With a setlist composed primarily composed of content from the aforementioned release, Junior are simply an utter life affirming joy to witness this evening. As the group ecstatically jump from the rousing anthemic ‘Boys And Girls’ to the jubilant ‘Playing The Part’, the group flawlessly animate the heartening and elated nature of such content to brilliant levels tonight, ultimately lifting the material from the restraints of it’s respective recorded platform. Even with Beautiful Life standing as a theatrical and grandiose release in nature, such material was clearly designed for the live environment in forefront consideration. Truly, content from the release simply sounds colossal and utterly fantastic in a live setting, with the astronomical bounce of ‘I Don’t Know What I’d Do’ and the hardcore tinged ode to wrestling that is ‘P.Y.D’ clearly destined to become permanent stapes of the band’s live sets for years to come.
Even with content form Beautiful Life taking the spotlight, choice cuts from Juniorland still resonate that bashful, riotous and combustable energy that made the release initially so irresistible. However, as the group tear through the bashful melodies of ‘That Pretty Dress’, Junior still clearly take pride in ensuring that their live spectacular is far more than standard musical performance. As many can attest to, Junior’s live show is not just a live performance, it’s a participatory and inclusive sport.

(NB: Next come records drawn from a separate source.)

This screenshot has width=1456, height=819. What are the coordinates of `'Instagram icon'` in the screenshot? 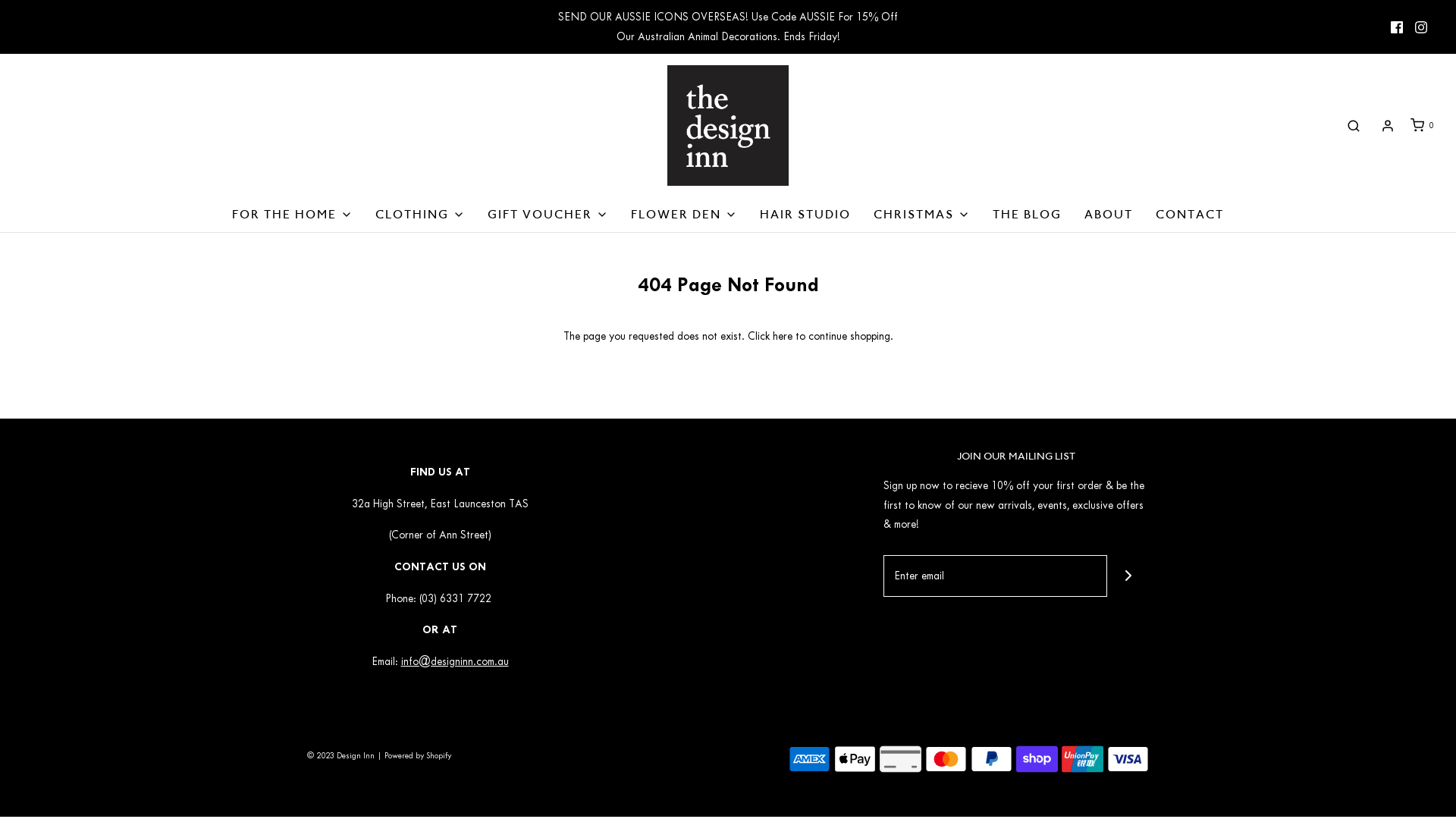 It's located at (1420, 27).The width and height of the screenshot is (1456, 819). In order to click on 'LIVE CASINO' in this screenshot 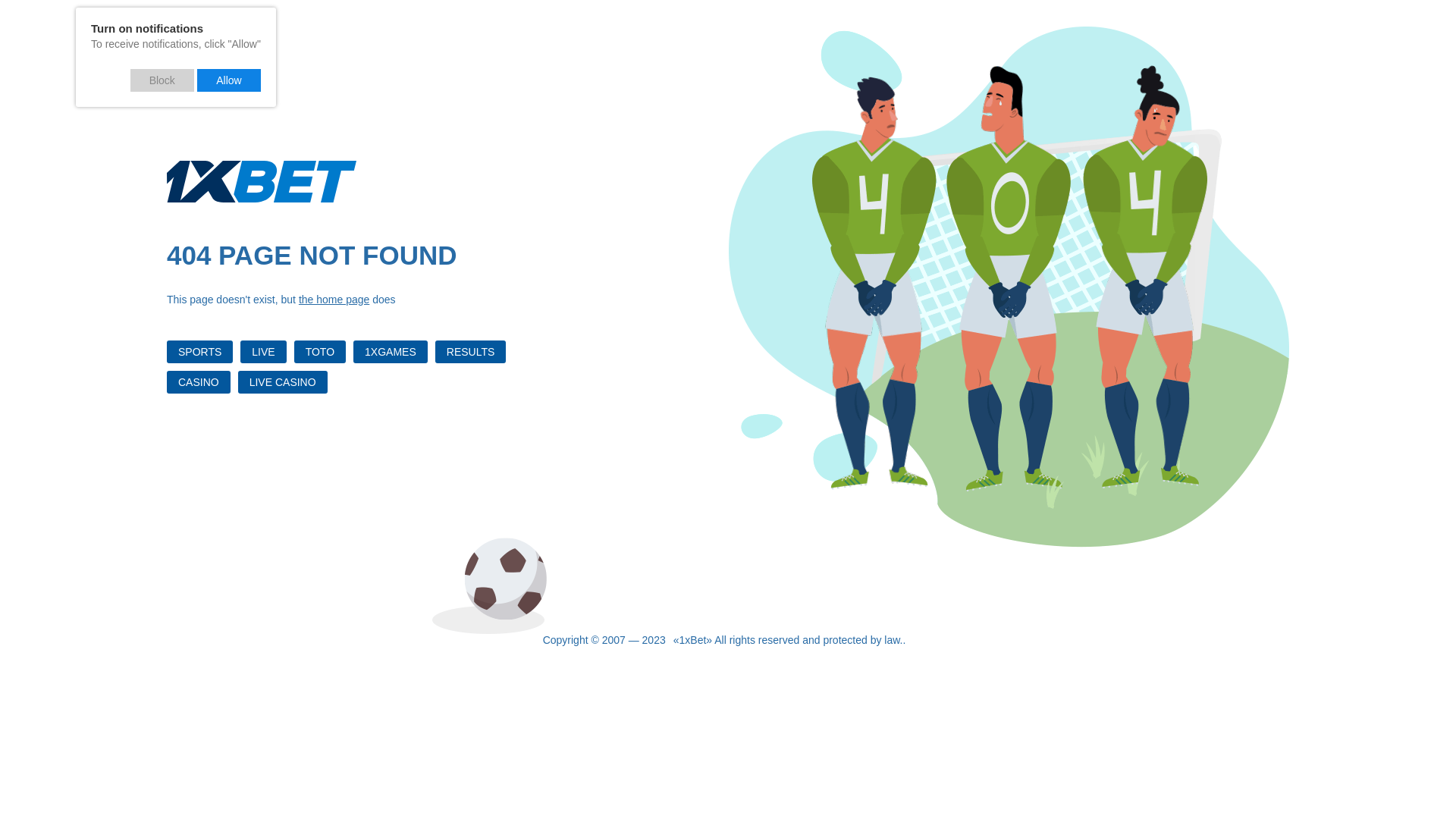, I will do `click(283, 381)`. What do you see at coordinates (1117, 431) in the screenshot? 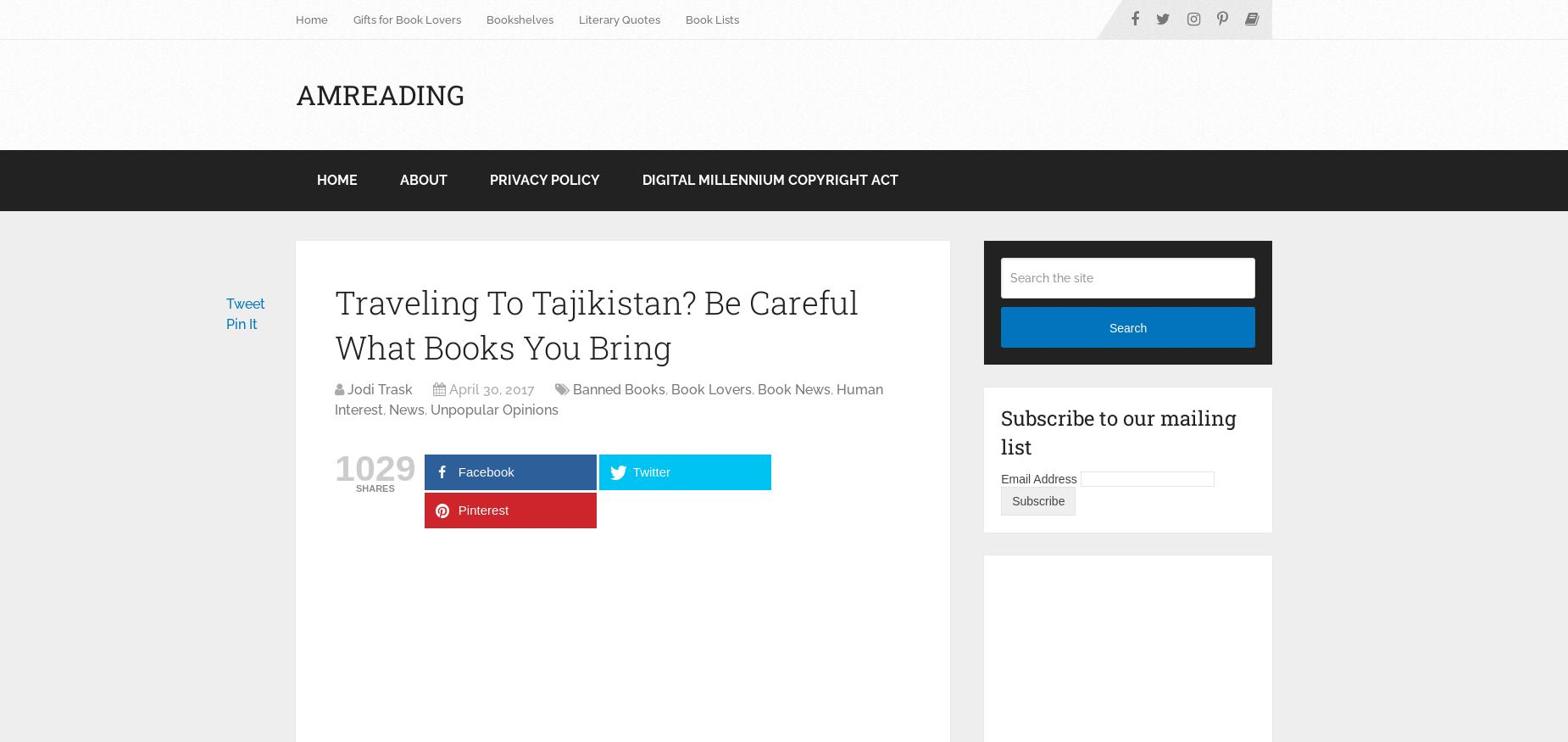
I see `'Subscribe to our mailing list'` at bounding box center [1117, 431].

From their famed limbo tournament to the aforementioned ‘That Pretty Dress’ to the group celebrating the fact that ‘Brick By Brick’ has earned a place in the Finnish rock charts with a comical cover of the nation’s national anthem via low end chugging and gutturals, Junior constantly radiate genuine hospitality, warmth and humour at all times during their set, relishing this evening’s celebration of music at all times. Such sincerity and spirit is simply haplessly infectious, and as Junior close this evening with the adolescent animation of ‘The House That’s Quite Home’ an atmosphere of jubilant elation floats from the venue and into the blackened sky outside tonight. Truly, even with pop punk as a whole often perceived as a saturated genre, Junior effortlessly distance themselves from their insipid peers both on record and on stage. A pop punk band worth defending by all means.